Pointing items for screenshots and pages:
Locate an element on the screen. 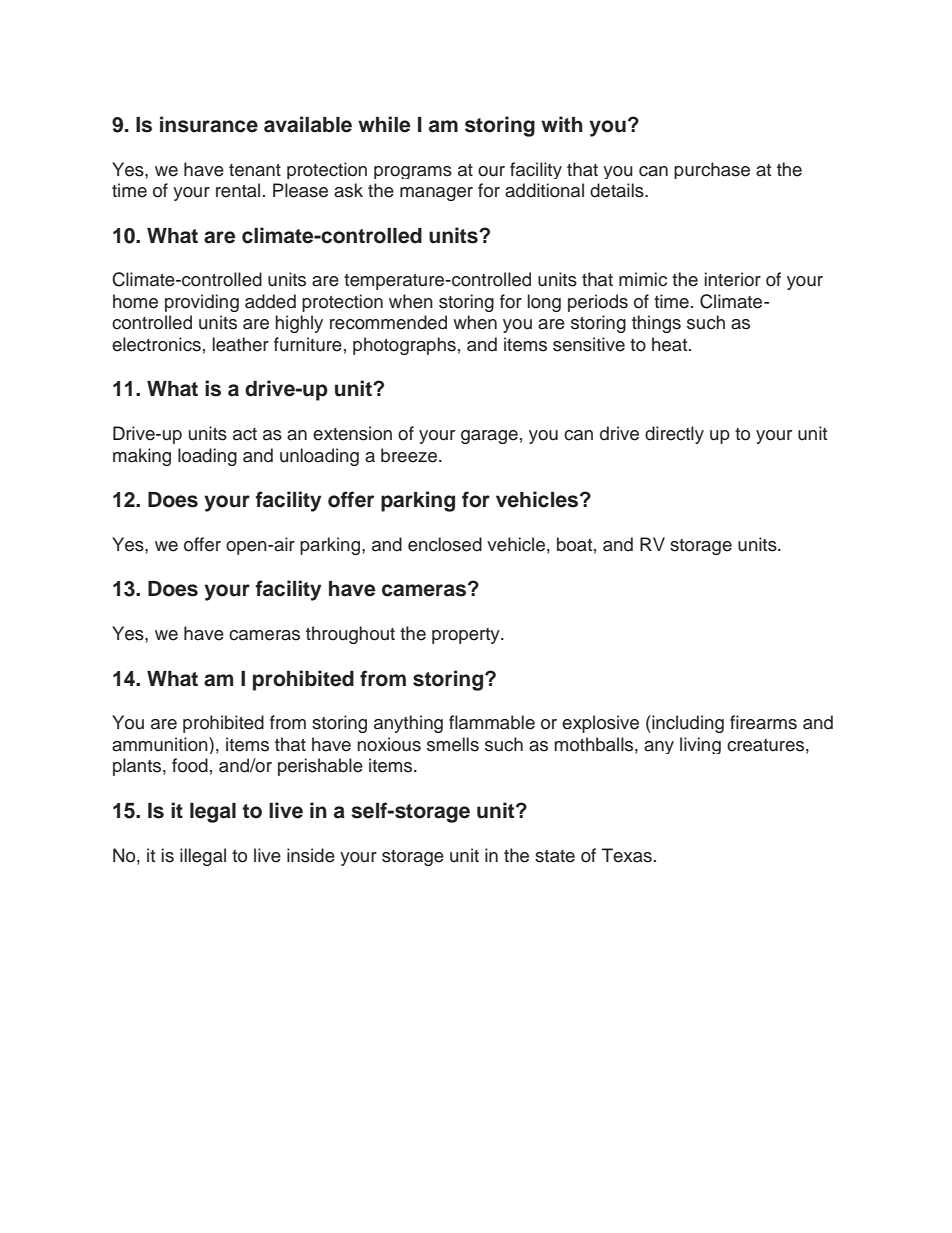 This screenshot has height=1233, width=952. Texas is located at coordinates (627, 855).
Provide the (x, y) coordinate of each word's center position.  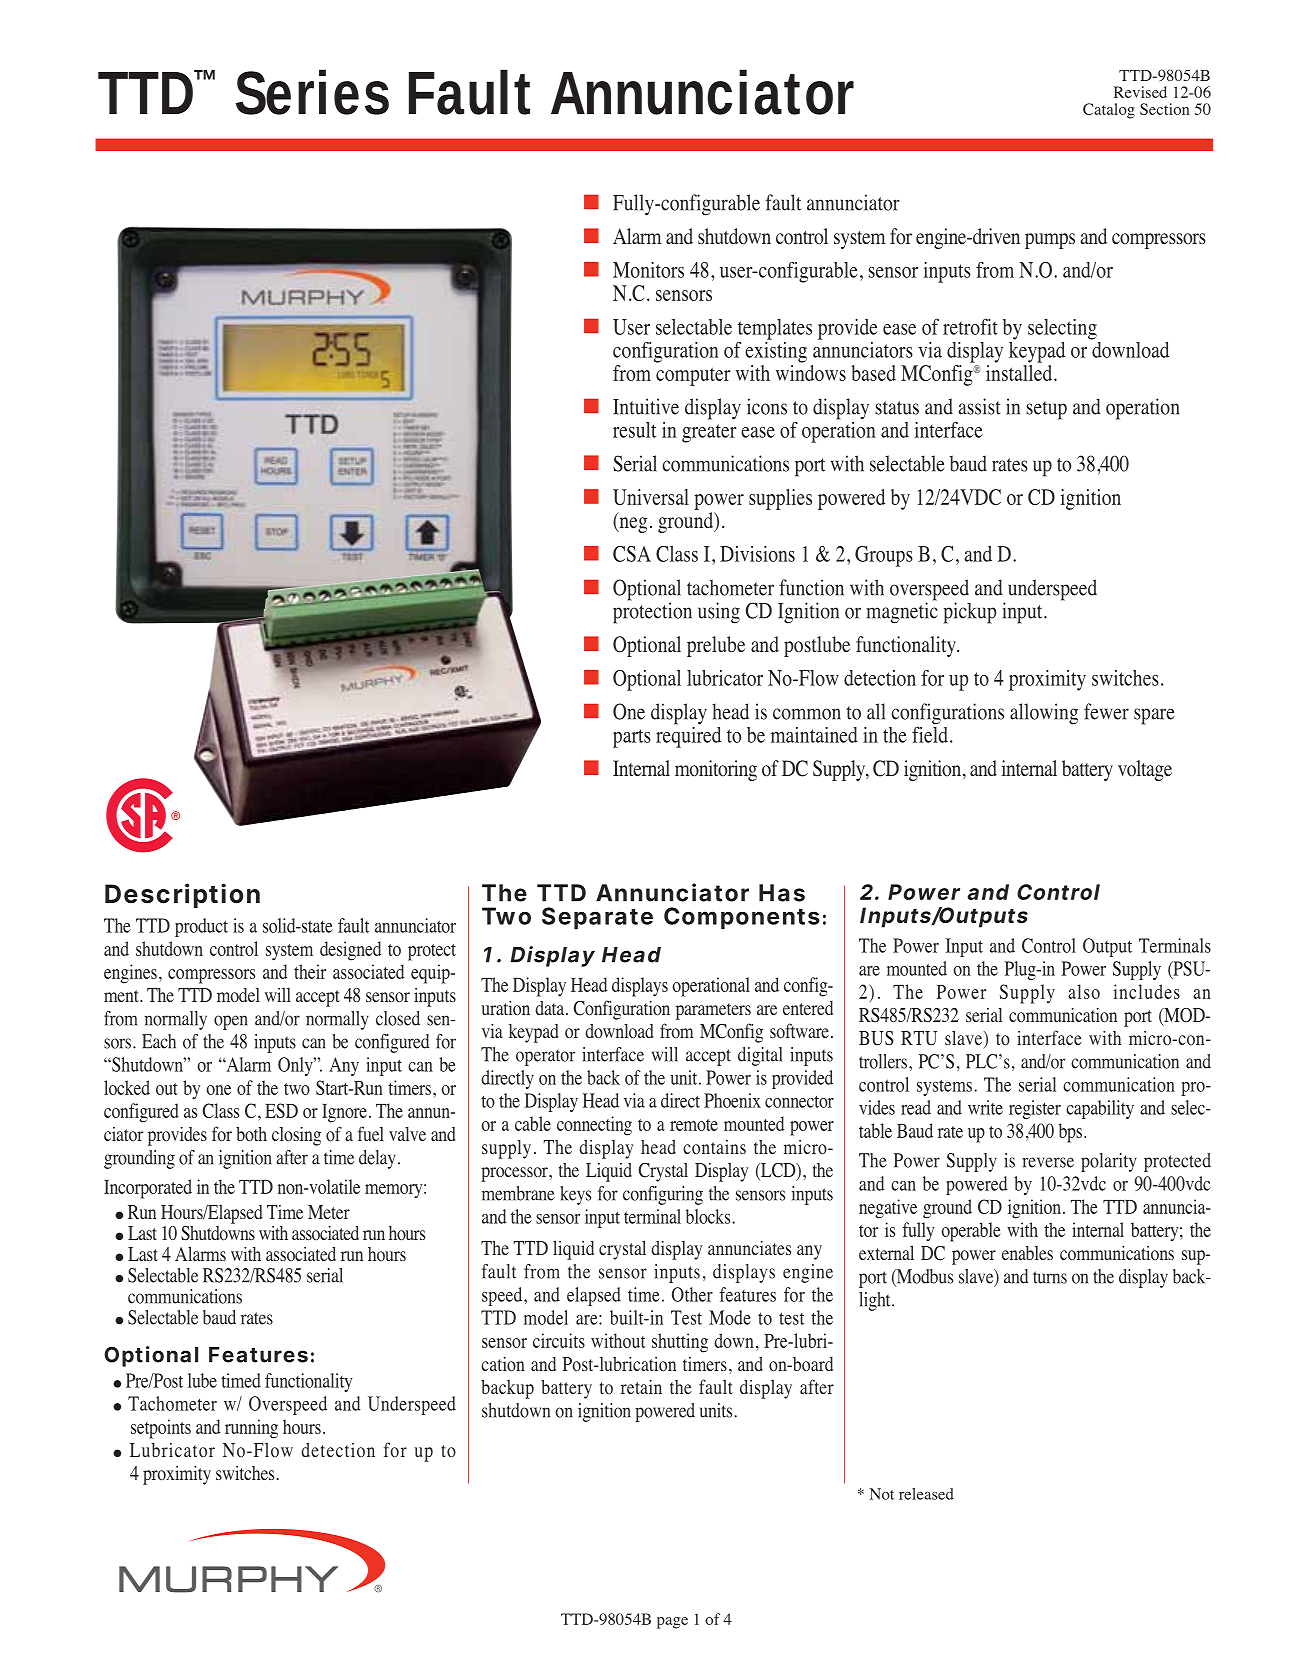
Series (312, 92)
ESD (281, 1110)
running (251, 1429)
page (672, 1623)
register (1035, 1109)
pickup (970, 613)
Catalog (1109, 111)
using (719, 613)
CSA (632, 554)
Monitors (648, 270)
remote (694, 1125)
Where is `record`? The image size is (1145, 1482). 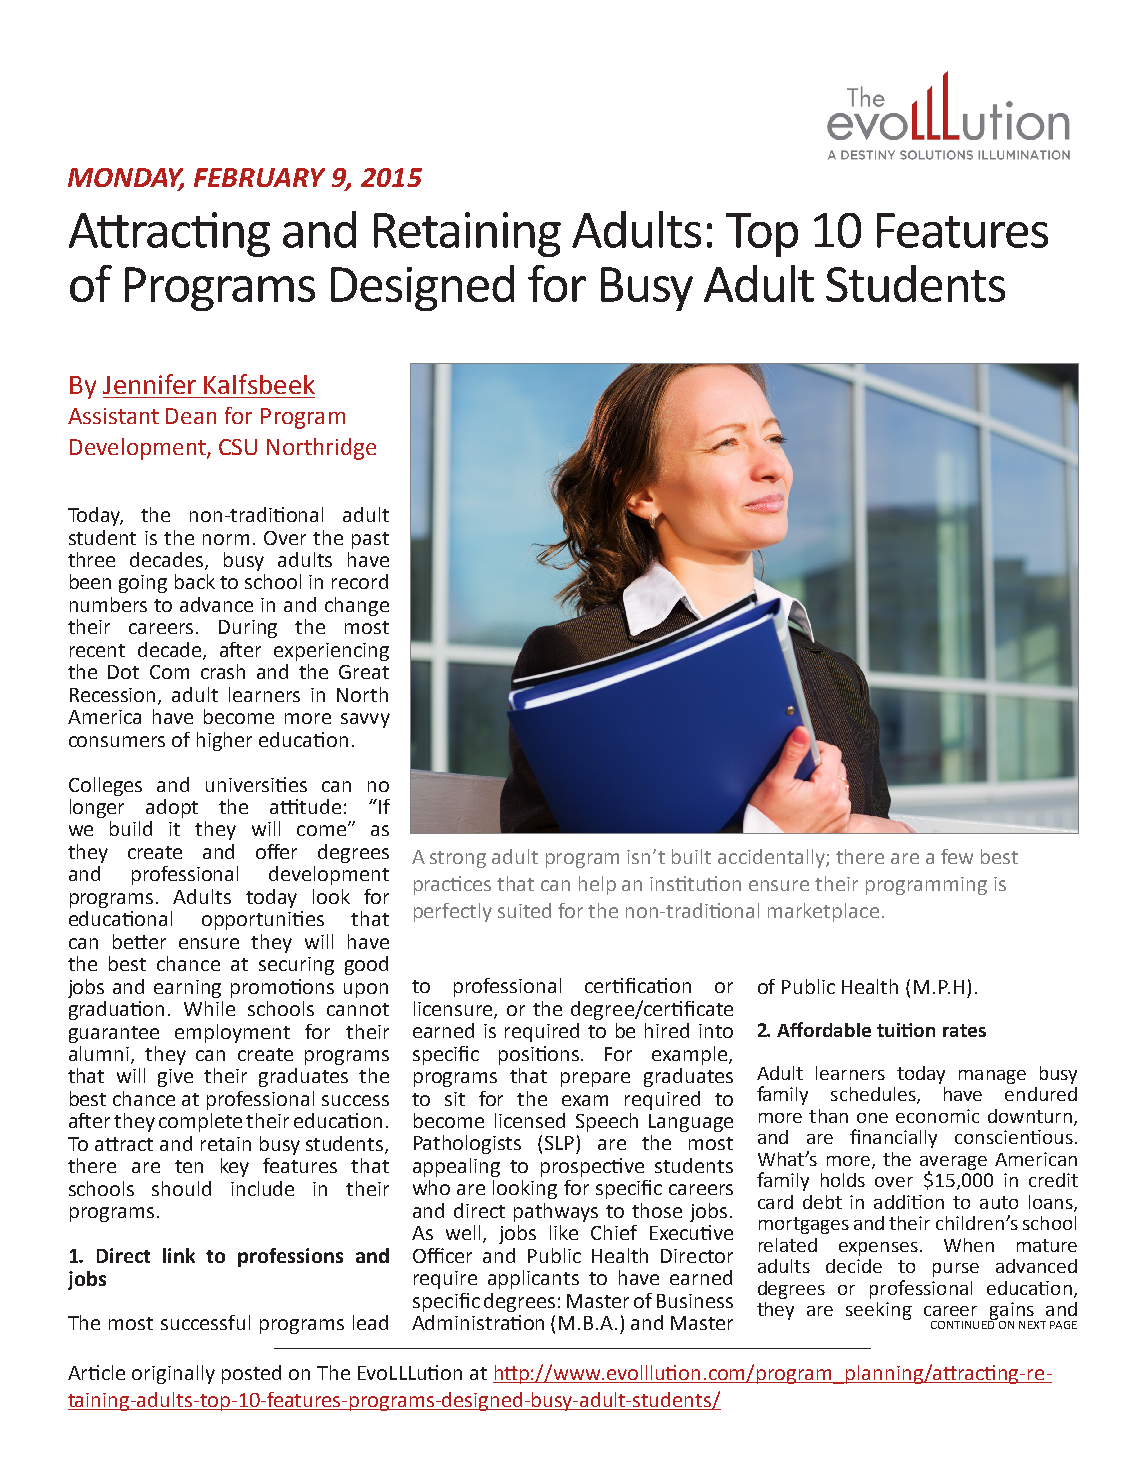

WHAT YOU NEED TO DO: Could you rewrite the items from the line with "Catalog (1109, 111)" through the last line, swapping "Monitors" for "Displays" and keeping everything else the same? Leave the pictures out.

TASK ANSWER:
Catalog (1109, 111)
using (719, 613)
CSA (632, 554)
Displays (648, 270)
remote (694, 1125)
Where is `record`? The image size is (1145, 1482). 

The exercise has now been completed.